The crisis management plan is multifaceted, added Diane Starkovich, archdiocesan superintendent of schools. Resources and information have been made available to parents and teachers to help them discuss what happened at Sandy Hook Elementary with students and children. Also, additional counseling resources have been made available for schools that feel they need it.
Starkovich said that archdiocesan schools routinely practice safety measures, including procedures for intruders and lockdowns, among many other scenarios.
“Our schools have routinely taken this seriously,” she said.
“We have taken the next level of security,” in light of the events in Newtown, she added. “There have been no threats, but, of course, we want to be safe.”

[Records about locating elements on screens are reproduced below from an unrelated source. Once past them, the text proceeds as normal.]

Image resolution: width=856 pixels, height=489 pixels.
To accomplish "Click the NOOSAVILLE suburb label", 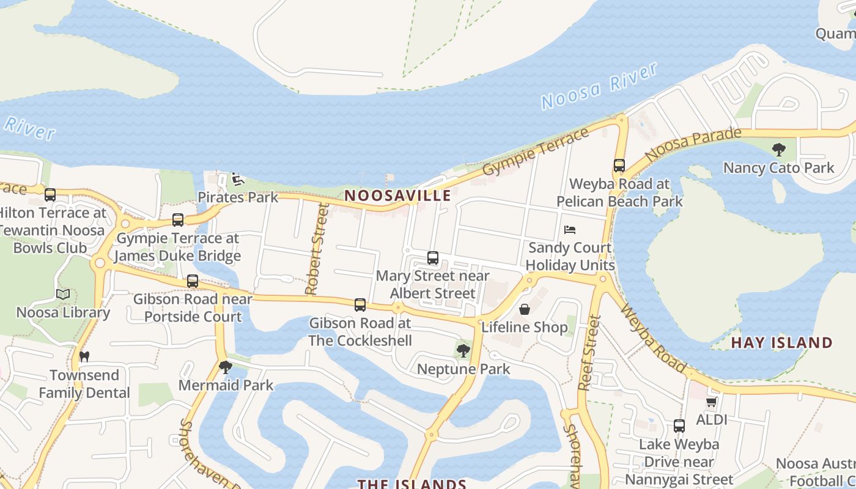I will pyautogui.click(x=397, y=196).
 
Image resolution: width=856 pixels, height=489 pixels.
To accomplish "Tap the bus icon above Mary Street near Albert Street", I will pyautogui.click(x=433, y=258).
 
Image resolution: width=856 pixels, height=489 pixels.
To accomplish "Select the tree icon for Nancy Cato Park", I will pyautogui.click(x=778, y=150).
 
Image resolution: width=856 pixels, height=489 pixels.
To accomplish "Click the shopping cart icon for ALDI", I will pyautogui.click(x=711, y=402).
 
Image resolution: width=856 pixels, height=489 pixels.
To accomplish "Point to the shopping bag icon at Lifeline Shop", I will pyautogui.click(x=525, y=309).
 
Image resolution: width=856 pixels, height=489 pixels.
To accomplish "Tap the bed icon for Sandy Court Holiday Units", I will pyautogui.click(x=570, y=230).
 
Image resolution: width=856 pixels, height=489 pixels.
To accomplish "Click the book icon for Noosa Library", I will pyautogui.click(x=63, y=295).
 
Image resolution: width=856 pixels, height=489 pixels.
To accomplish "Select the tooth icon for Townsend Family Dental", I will pyautogui.click(x=84, y=356).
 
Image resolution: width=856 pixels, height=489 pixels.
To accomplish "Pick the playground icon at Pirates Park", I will pyautogui.click(x=238, y=179).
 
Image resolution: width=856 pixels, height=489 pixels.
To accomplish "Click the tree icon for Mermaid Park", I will pyautogui.click(x=226, y=367).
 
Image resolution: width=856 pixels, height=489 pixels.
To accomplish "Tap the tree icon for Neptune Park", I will pyautogui.click(x=463, y=351).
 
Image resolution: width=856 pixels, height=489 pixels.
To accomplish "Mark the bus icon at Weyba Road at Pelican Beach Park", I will pyautogui.click(x=619, y=166).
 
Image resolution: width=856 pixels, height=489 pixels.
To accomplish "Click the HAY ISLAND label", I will pyautogui.click(x=781, y=342).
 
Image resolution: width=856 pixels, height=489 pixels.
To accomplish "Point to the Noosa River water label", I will pyautogui.click(x=599, y=86).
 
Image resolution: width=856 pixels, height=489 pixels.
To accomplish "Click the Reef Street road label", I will pyautogui.click(x=588, y=353).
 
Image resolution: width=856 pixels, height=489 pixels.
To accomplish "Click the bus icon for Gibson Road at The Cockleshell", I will pyautogui.click(x=360, y=304).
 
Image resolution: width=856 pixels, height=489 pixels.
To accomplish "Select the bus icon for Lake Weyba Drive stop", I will pyautogui.click(x=679, y=426).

Starkovich also said that law enforcement in several metro Atlanta counties have made themselves more visible, driving through school campuses to show an increased presence since last Friday.
In addition, many schools have planned Masses and prayer services with a focus on the victims and their families.

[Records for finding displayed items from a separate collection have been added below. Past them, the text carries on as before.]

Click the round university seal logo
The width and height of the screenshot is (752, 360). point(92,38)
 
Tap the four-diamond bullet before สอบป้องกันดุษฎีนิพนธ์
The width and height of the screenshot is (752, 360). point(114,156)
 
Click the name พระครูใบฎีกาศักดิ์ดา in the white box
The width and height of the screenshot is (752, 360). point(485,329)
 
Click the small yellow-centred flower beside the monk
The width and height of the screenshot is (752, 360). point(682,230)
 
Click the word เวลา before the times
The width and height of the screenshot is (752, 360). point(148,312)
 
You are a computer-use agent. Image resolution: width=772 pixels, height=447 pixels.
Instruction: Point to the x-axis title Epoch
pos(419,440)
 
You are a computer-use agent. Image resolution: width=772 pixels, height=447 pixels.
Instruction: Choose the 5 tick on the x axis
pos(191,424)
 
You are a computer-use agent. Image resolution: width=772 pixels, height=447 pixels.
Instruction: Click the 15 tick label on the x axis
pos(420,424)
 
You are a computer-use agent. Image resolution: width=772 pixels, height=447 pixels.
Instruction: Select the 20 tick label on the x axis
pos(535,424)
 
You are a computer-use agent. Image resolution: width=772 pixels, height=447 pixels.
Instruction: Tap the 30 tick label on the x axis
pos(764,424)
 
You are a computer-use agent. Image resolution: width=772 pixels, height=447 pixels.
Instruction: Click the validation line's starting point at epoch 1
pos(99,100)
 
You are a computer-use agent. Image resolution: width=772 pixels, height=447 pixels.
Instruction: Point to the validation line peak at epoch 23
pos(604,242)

“We are praying and that is important,” said Starkovich.
“Now is not the time to lay blame,” wrote LaSalette Father Tom Reilly, pastor of St. Ann Church, Marietta, in a letter to his parishioners. “Now is the time to begin a process of determining what we can do to insure nothing like this ever happens again. Now is the time to hold all the victims and their families in our hearts and in our prayers. Now is the time to find some tangible way we can let those families know that we love them and care for them and grieve with them because we are all part of God’s family.”
The priest said that he had been unable to sleep the night of Dec. 14 after watching the reports on the massacre of the children and school staff. He told the parishioners he got up and prayed intently for all those who died, for their families and for the perpetrator.
He ended the letter saying the 10:30 a.m. Sunday Mass on Dec. 23 would be celebrated for the Newtown victims and families and he would at that time describe “an act of kindness” the parish could embark on to show how deeply St. Ann’s cares for the families.